_TASK OBJECTIVE_: Copy the following lines word for word, without changing anything in them.
+---+
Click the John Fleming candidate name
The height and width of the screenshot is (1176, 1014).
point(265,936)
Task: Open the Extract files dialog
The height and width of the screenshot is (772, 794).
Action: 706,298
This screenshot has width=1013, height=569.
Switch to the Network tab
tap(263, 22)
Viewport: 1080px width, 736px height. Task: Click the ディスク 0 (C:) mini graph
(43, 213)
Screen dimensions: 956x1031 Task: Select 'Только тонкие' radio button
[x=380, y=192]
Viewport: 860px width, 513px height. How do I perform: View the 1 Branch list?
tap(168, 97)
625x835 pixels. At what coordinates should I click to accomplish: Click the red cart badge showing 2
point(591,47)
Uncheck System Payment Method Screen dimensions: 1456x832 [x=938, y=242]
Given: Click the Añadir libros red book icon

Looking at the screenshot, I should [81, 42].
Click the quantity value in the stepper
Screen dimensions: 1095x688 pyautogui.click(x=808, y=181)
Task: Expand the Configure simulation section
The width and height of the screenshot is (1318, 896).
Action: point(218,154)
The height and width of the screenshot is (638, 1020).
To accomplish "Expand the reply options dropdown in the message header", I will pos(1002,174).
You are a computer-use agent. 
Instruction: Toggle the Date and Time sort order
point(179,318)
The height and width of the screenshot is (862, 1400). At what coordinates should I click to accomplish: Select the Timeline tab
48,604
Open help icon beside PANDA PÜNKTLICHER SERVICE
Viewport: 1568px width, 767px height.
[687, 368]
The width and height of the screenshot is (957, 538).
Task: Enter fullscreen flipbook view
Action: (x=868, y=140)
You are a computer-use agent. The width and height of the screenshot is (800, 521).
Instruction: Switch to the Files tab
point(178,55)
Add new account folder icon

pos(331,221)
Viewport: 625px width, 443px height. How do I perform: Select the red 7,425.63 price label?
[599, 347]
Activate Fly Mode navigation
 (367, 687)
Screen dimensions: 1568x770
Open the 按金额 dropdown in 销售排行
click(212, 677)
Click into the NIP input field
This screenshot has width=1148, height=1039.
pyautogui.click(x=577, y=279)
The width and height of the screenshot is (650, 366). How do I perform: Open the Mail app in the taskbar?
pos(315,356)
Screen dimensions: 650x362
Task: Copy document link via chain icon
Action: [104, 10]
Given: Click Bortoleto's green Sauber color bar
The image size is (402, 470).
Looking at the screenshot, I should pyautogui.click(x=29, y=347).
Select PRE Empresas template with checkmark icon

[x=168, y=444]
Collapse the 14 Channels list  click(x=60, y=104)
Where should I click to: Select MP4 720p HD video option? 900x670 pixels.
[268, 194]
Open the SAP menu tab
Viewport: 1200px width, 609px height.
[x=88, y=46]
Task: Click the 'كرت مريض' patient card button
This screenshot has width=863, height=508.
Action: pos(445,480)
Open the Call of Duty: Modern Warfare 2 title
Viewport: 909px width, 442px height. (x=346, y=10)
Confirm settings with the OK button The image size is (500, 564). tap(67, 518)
+---+
_EXERCISE ANSWER_:
Click the John Fleming candidate name
The height and width of the screenshot is (1176, 1014).
point(265,936)
Task: Open the Extract files dialog
The height and width of the screenshot is (772, 794).
Action: 706,298
This screenshot has width=1013, height=569.
Switch to the Network tab
tap(263, 22)
Viewport: 1080px width, 736px height. Task: Click the ディスク 0 (C:) mini graph
(43, 213)
Screen dimensions: 956x1031 Task: Select 'Только тонкие' radio button
[x=380, y=192]
Viewport: 860px width, 513px height. How do I perform: View the 1 Branch list?
tap(168, 97)
625x835 pixels. At what coordinates should I click to accomplish: Click the red cart badge showing 2
point(591,47)
Uncheck System Payment Method Screen dimensions: 1456x832 [x=938, y=242]
Given: Click the Añadir libros red book icon

Looking at the screenshot, I should [81, 42].
Click the quantity value in the stepper
Screen dimensions: 1095x688 pyautogui.click(x=808, y=181)
Task: Expand the Configure simulation section
The width and height of the screenshot is (1318, 896).
Action: point(218,154)
The height and width of the screenshot is (638, 1020).
To accomplish "Expand the reply options dropdown in the message header", I will pos(1002,174).
You are a computer-use agent. 
Instruction: Toggle the Date and Time sort order
point(179,318)
The height and width of the screenshot is (862, 1400). At what coordinates should I click to accomplish: Select the Timeline tab
48,604
Open help icon beside PANDA PÜNKTLICHER SERVICE
Viewport: 1568px width, 767px height.
[687, 368]
The width and height of the screenshot is (957, 538).
Task: Enter fullscreen flipbook view
Action: (x=868, y=140)
You are a computer-use agent. The width and height of the screenshot is (800, 521).
Instruction: Switch to the Files tab
point(178,55)
Add new account folder icon

pos(331,221)
Viewport: 625px width, 443px height. How do I perform: Select the red 7,425.63 price label?
[599, 347]
Activate Fly Mode navigation
 (367, 687)
Screen dimensions: 1568x770
Open the 按金额 dropdown in 销售排行
click(212, 677)
Click into the NIP input field
This screenshot has width=1148, height=1039.
pyautogui.click(x=577, y=279)
The width and height of the screenshot is (650, 366). How do I perform: Open the Mail app in the taskbar?
pos(315,356)
Screen dimensions: 650x362
Task: Copy document link via chain icon
Action: [104, 10]
Given: Click Bortoleto's green Sauber color bar
The image size is (402, 470).
Looking at the screenshot, I should pyautogui.click(x=29, y=347).
Select PRE Empresas template with checkmark icon

[x=168, y=444]
Collapse the 14 Channels list  click(x=60, y=104)
Where should I click to: Select MP4 720p HD video option? 900x670 pixels.
[268, 194]
Open the SAP menu tab
Viewport: 1200px width, 609px height.
[x=88, y=46]
Task: Click the 'كرت مريض' patient card button
This screenshot has width=863, height=508.
Action: pos(445,480)
Open the Call of Duty: Modern Warfare 2 title
Viewport: 909px width, 442px height. (x=346, y=10)
Confirm settings with the OK button The image size is (500, 564). tap(67, 518)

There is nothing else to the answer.